▶ _EXERCISE TASKS_
1) Answer these from the passage below on Alan Turing's death, one line each:
(a) Who found Turing dead in his bed?
(b) What was the name of the coroner at the inquest?
(c) At which university did Turing hold a mathematics post?
2) List every year that appears in the passage below on Alan Turing's death.

▶ _QUOTED PASSAGE_
┏━━

At a conference in Oxford on Saturday, Alan Turing expert Prof. Jack Copeland will question the evidence that was presented at the 1954 inquest.

Prof. Jack Copeland believes the evidence would not today be accepted as sufficient to establish a suicide verdict.

Indeed, he argues, Alan Turing’s death may equally probably have been an accident.

What is well known and accepted is that Alan Turing died of cyanide poisoning.

His housekeeper famously found the 41-year-old mathematician dead in his bed, with a half-eaten apple on his bedside table.

It is widely said that Alan Turing had been haunted by the story of the poisoned apple in the fairy tale of Snow White and the Seven Dwarves, and had resorted to the same desperate measure to end the persecution he was suffering as a result of his homosexuality.

But according to Prof. Jack Copeland, it was Alan Turing’s habit to take an apple at bedtime, and that it was quite usual for him not to finish it; the half-eaten remains found near his body cannot be seen as an indication of a deliberate act.

Indeed, the police never tested the apple for the presence of cyanide.

Moreover, Prof. Jack Copeland emphasizes, a coroner these days would demand evidence of pre-meditation before announcing a verdict of suicide, yet nothing in the accounts of Alan Turing’s last days suggest he was in anything but a cheerful mood.

Alan Turing, the British mathematical genius and codebreaker born on June 23, 1912, may not have committed suicide, as is widely believed

Alan Turing, the British mathematical genius and codebreaker born on June 23, 1912, may not have committed suicide, as is widely believed

Alan Turing had left a note on his office desk, as was his practice, the previous Friday to remind himself of the tasks to be done on his return after the Bank Holiday weekend.

Nevertheless, at the inquest, the coroner, JAK Ferns declared: “In a man of his type, one never knows what his mental processes are going to do next.”

What he meant by “of this type” is unclear.

The motive for suicide is easy to imagine. In 1952, after he had reported a petty burglary, Alan Turing found himself being investigated for “acts of gross indecency” after he revealed he had had a male lover in his house.

Faced with the prospect of imprisonment, and perhaps with it the loss of the mathematics post he held at Manchester University, which gave him access to one of the world’s only computers, Alan Turing accepted the alternative of “chemical castration” – hormone treatment that was supposed to suppress his sexual urges.

It is often repeated that the chemicals caused him to grow breasts, though Alan Turing is only known to have mentioned this once.

The authorities’ continuing interest in alan Turing became apparent in 1953 when a gay Norwegian acquaintance, Kjell, announced by postcard his intention to visit him at his Wilmslow home, but mysteriously never arrived.

Alan Turing told a friend, by way of explanation: “At one stage, the police over the north of England were out searching for him.”

With six decades of hindsight, these oppressive attentions, the nation’s failure to appreciate his wartime contributions, his apparent sidelining at the Manchester computer department, have led to a tragic picture of Alan Turing being hounded during his last years, and suicide being a natural outcome.

But Prof. Jack Copeland argues that on the contrary, Alan Turing’s career was at an intellectual high, and that he had borne his treatment “with good humor”.

┗━━

▶ _SOURCE EXCERPT_
┏━━

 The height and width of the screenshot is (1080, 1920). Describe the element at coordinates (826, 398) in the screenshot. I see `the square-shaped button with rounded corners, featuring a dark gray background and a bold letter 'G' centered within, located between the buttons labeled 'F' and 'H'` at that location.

┗━━

▶ _ANSWERS FOR THIS EXERCISE_
1)
(a) His housekeeper.
(b) JAK Ferns.
(c) Manchester University.

2) 1954, 1912, 1952, 1953